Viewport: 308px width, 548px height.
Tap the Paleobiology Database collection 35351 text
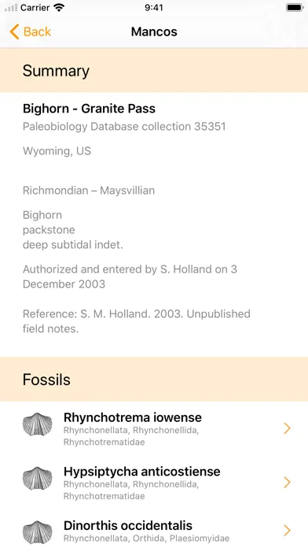pyautogui.click(x=124, y=127)
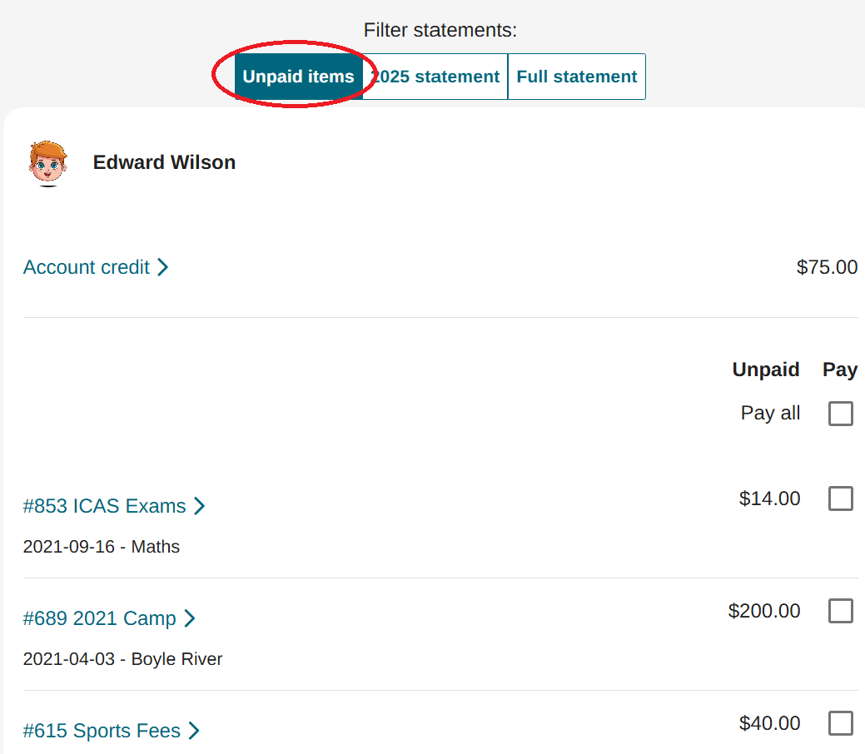Click Edward Wilson's avatar picture
This screenshot has height=754, width=865.
pos(48,163)
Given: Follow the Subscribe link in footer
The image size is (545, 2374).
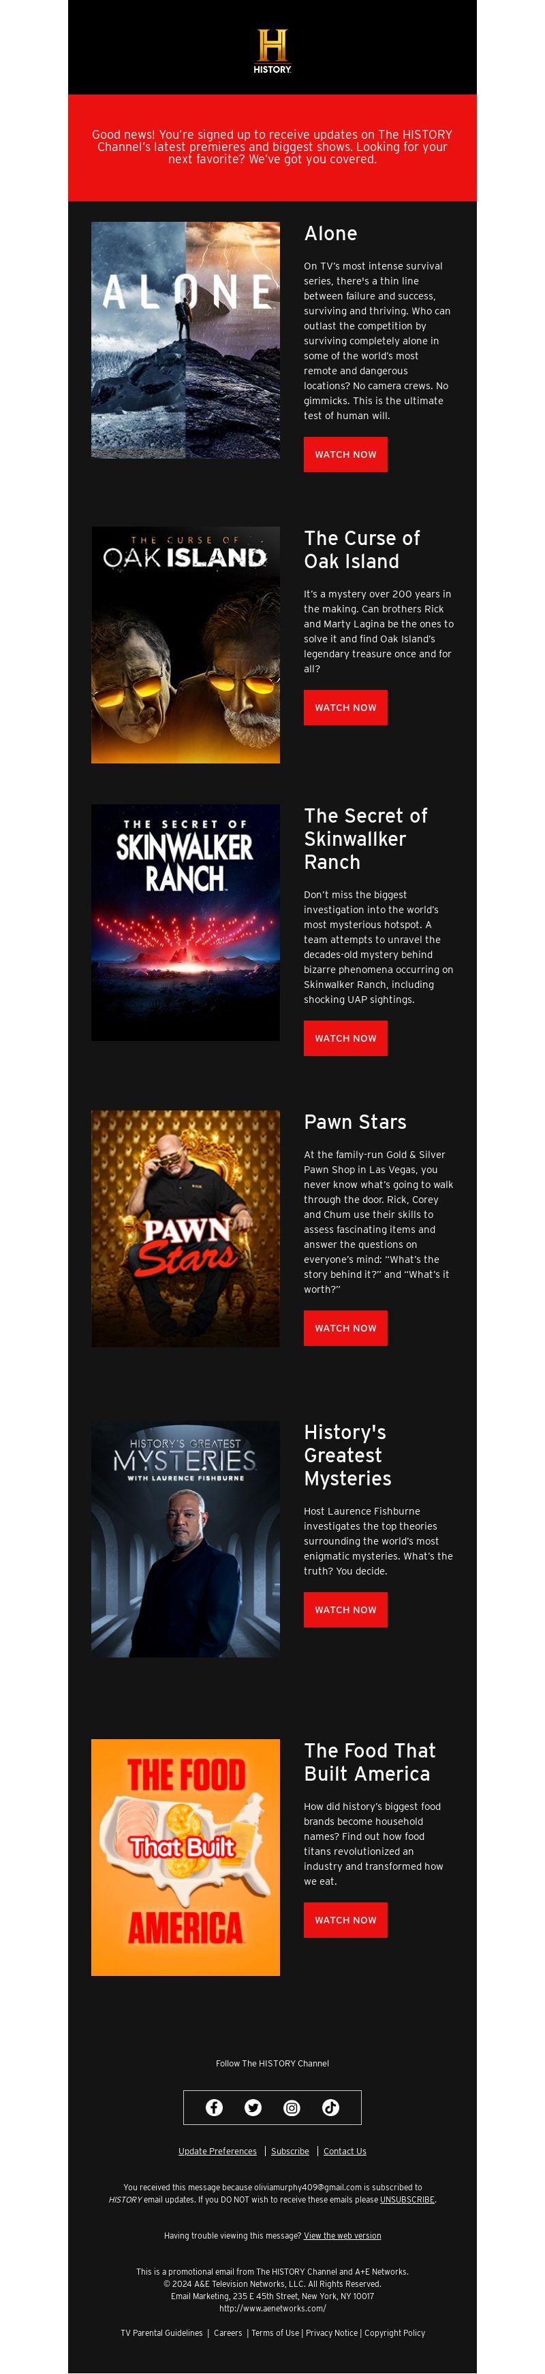Looking at the screenshot, I should pyautogui.click(x=290, y=2151).

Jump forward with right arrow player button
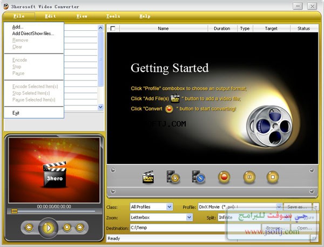pyautogui.click(x=80, y=228)
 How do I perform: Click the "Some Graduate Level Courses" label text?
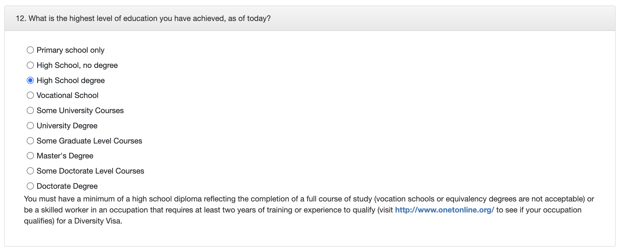(89, 141)
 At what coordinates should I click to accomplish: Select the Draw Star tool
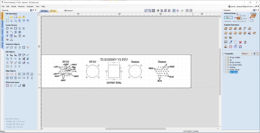tap(24, 28)
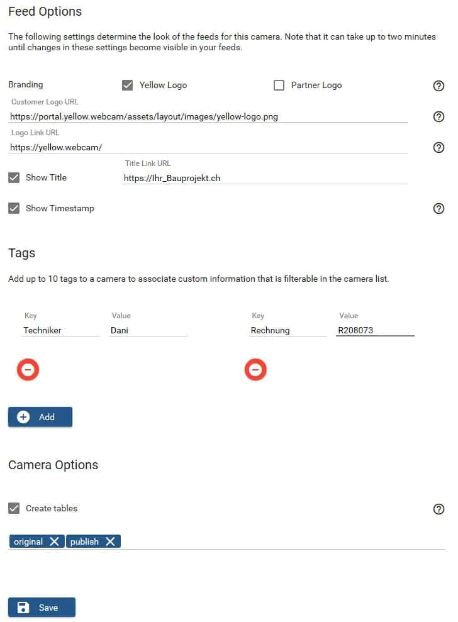Open help for Logo Link URL
This screenshot has width=458, height=622.
[439, 147]
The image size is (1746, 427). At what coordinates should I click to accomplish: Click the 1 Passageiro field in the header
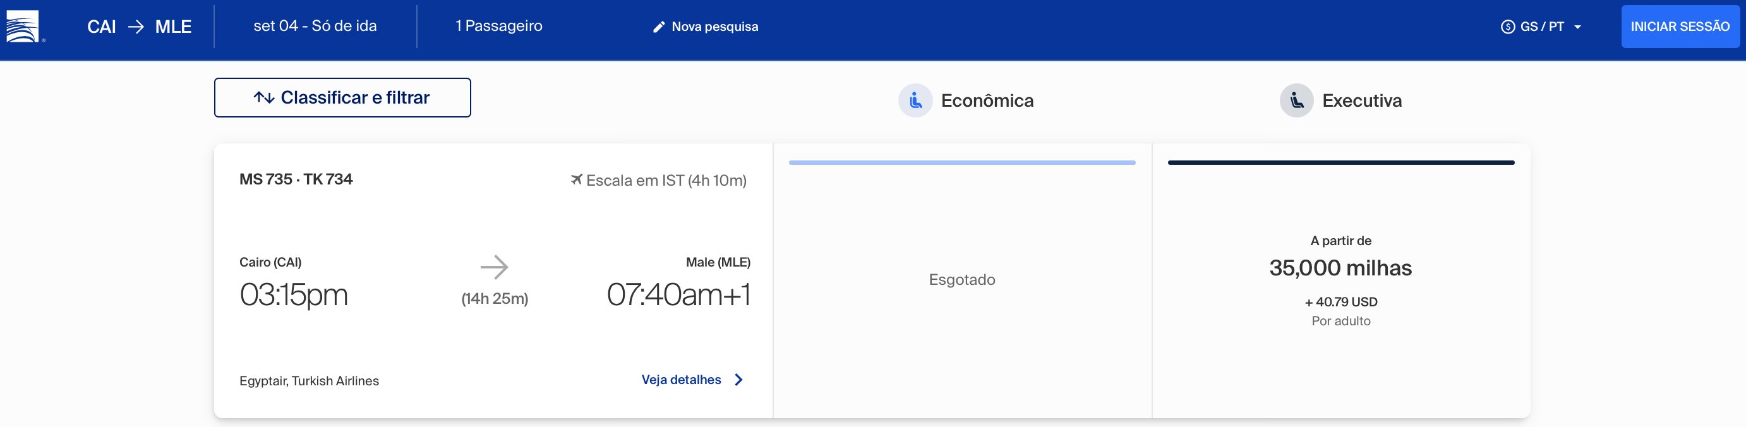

* TRY IT
Above are the records; copy them exactly without the pictures.

* REPLY
Viewport: 308px width, 548px height.
Tap the Paleobiology Database collection 35351 text
pyautogui.click(x=124, y=127)
Click Edward Wilson's avatar picture
This screenshot has height=754, width=865.
pos(48,163)
Given: Follow the Subscribe link in footer
The image size is (545, 2374).
Looking at the screenshot, I should pyautogui.click(x=290, y=2151).

Jump forward with right arrow player button
pyautogui.click(x=80, y=228)
 How do I perform: Click the "Some Graduate Level Courses" label text?
(89, 141)
 At what coordinates should I click to accomplish: Select the Draw Star tool
tap(24, 28)
Open help for Logo Link URL
This screenshot has width=458, height=622.
[439, 147]
The image size is (1746, 427). At what coordinates should I click to accomplish: Click the 1 Passageiro field in the header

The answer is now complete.